Elders say, “Men should look at women in a sacred way. The men should never put women down or shame them in any way. When we have problems, we should seek their counsel. We should share with them openly. A woman has intuitive thought. She has access to another system of knowledge that few men develop. She can help us understand. We must treat her in a good way.”

As tribes, we must work to build a strong foundation of sovereignty.

This cannot be done without gender equality, diversity in ideas and complete transparency for a strong future.

J. Eric Reed worked as a fellow to Professor Robert N. Clinton who wrote and taught extensively on the issues of Criminal Jurisdiction in Indian Country in the United States. He was also a fellow to Prof. S. James Anaya who became Special Repertoire to the UN on Indigenous Peoples Rights is now Dean of the Colorado Law School.

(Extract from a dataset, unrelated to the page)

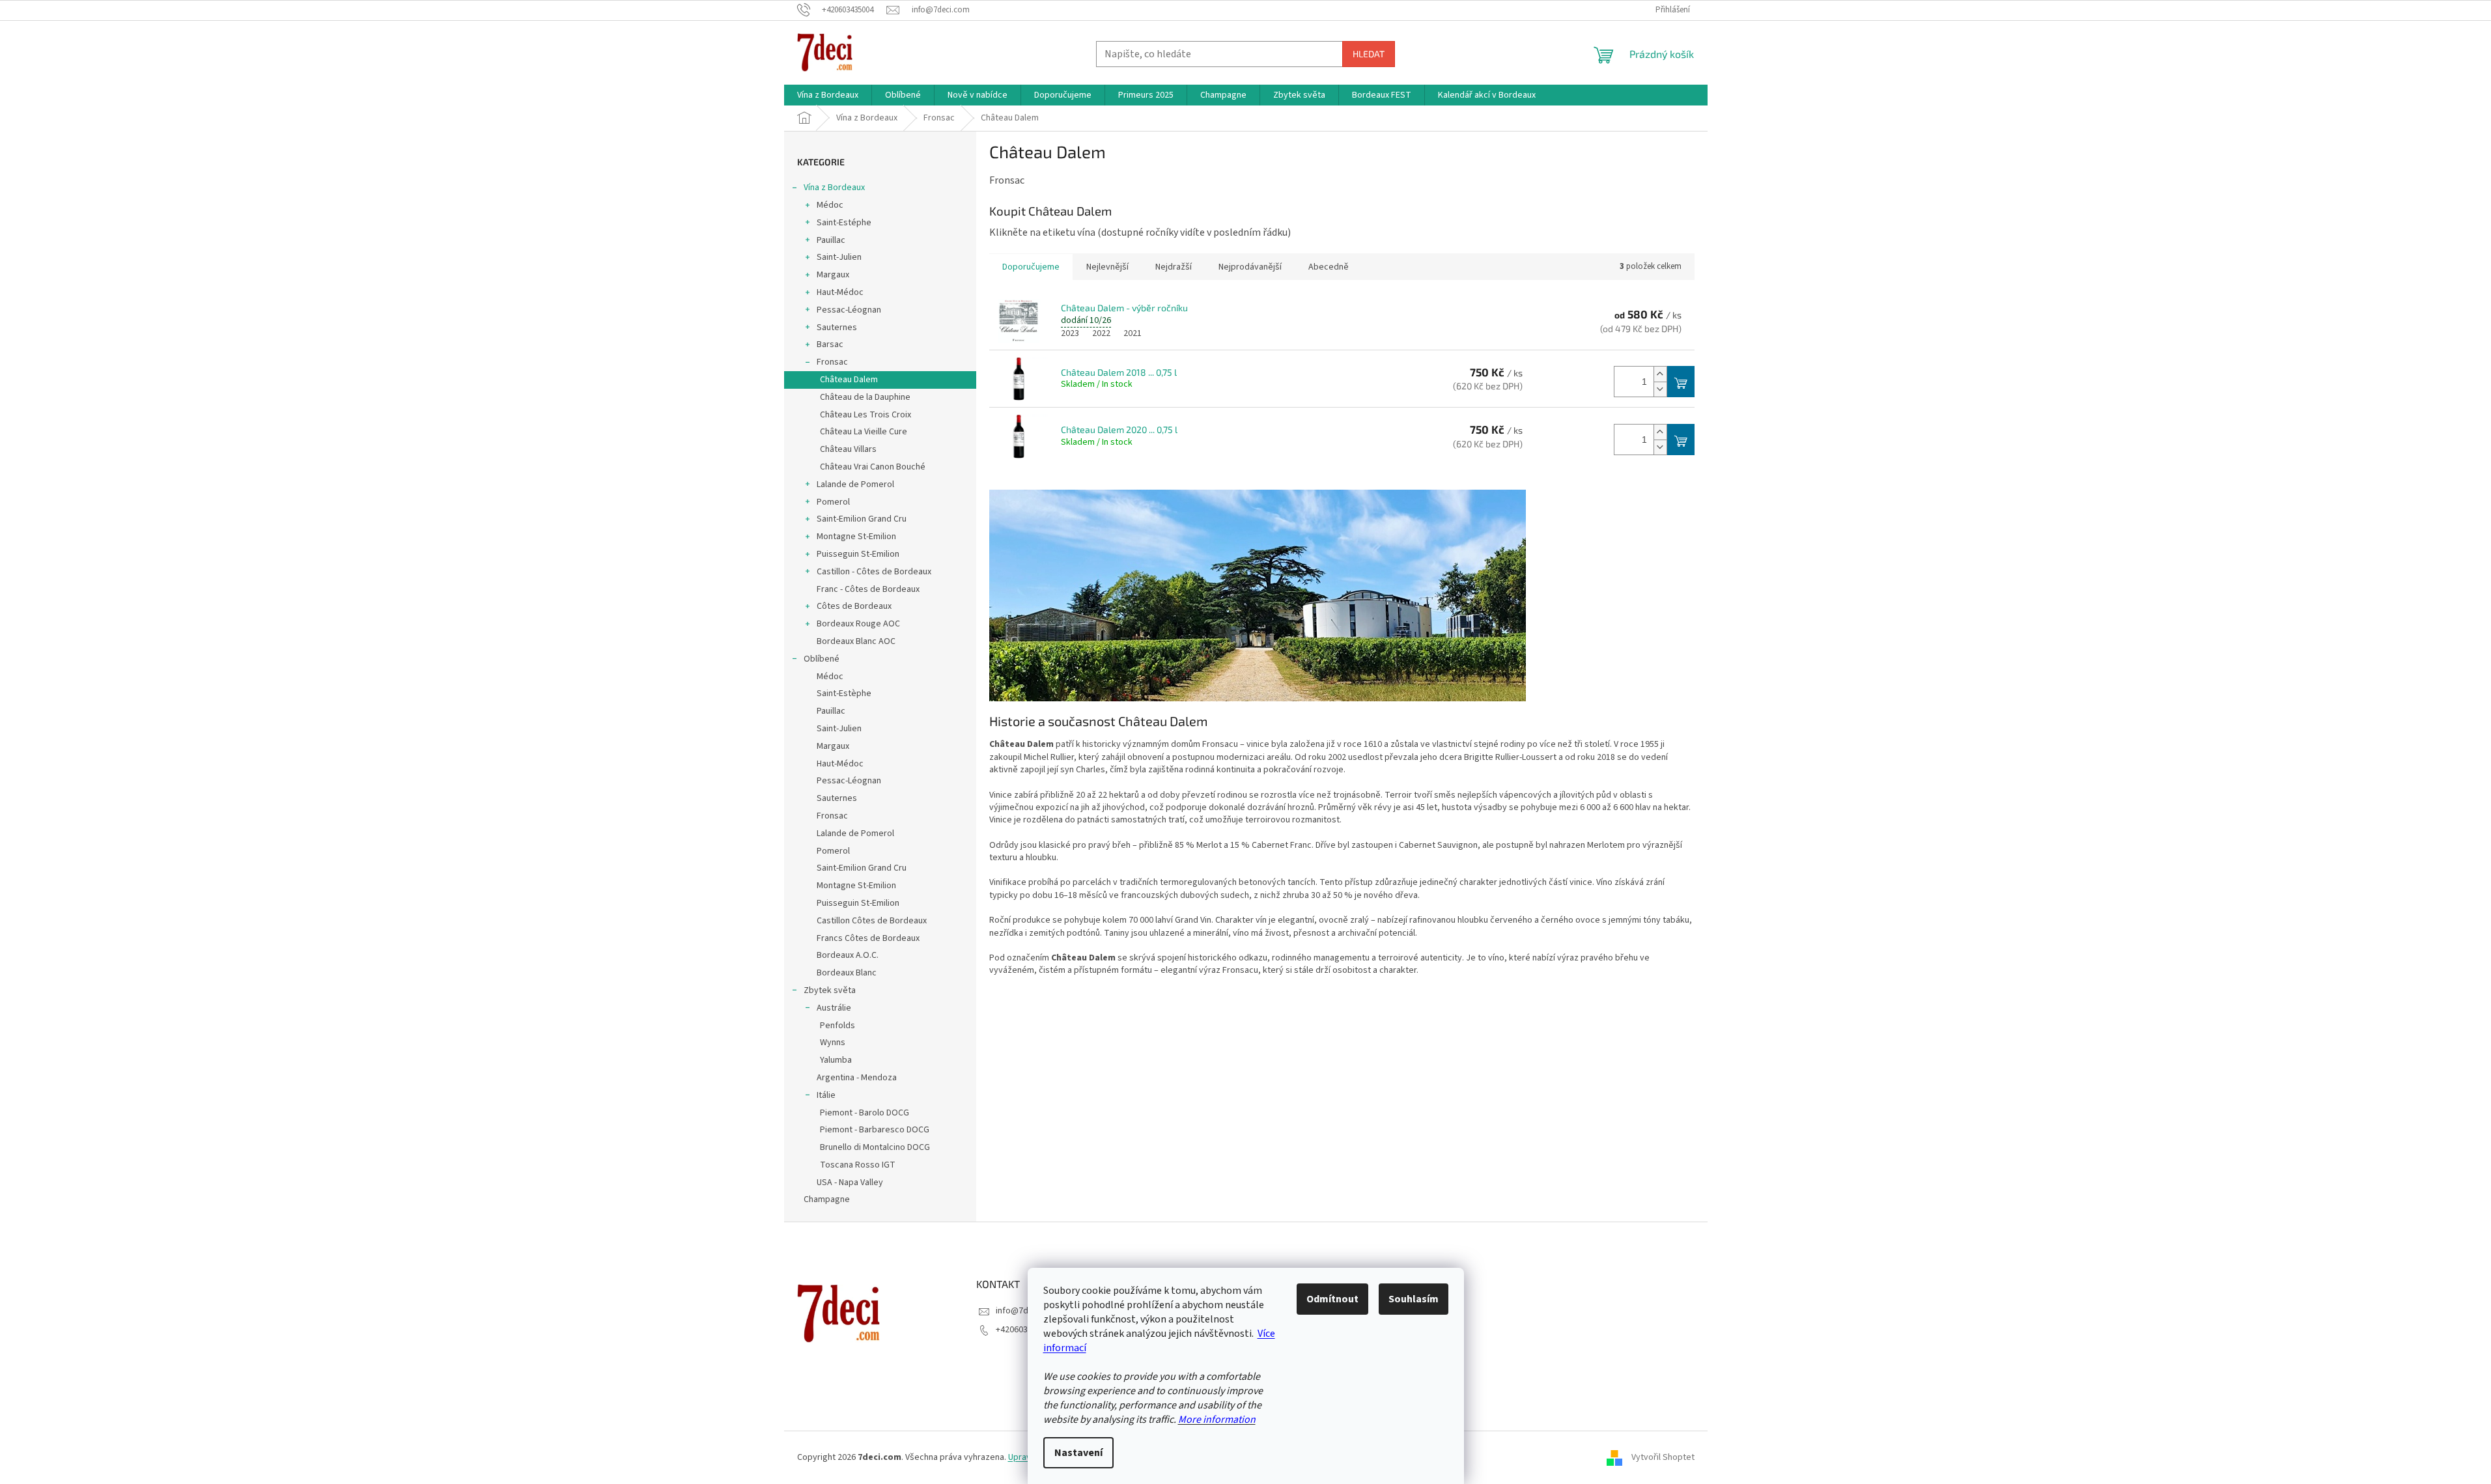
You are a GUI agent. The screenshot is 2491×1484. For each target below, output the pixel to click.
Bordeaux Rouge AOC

He has practiced criminal trial and appellate law for 25 years and served as Tribal Prosecutor and Special Assistant United States Attorney on the Cheyenne River Sioux Nation and Special Prosecutor on various Tribes in the United States. He lectured Native American Law at the University of Texas Dallas and other colleges. He is a Charter Member of the Native American Law Enforcement Association. Is a member of the Choctaw Bar and other Tribal Bar Associations. Board Member for the Native American Law Section of the State Bar of Texas. He is a citizen of the Choctaw Nation of Oklahoma.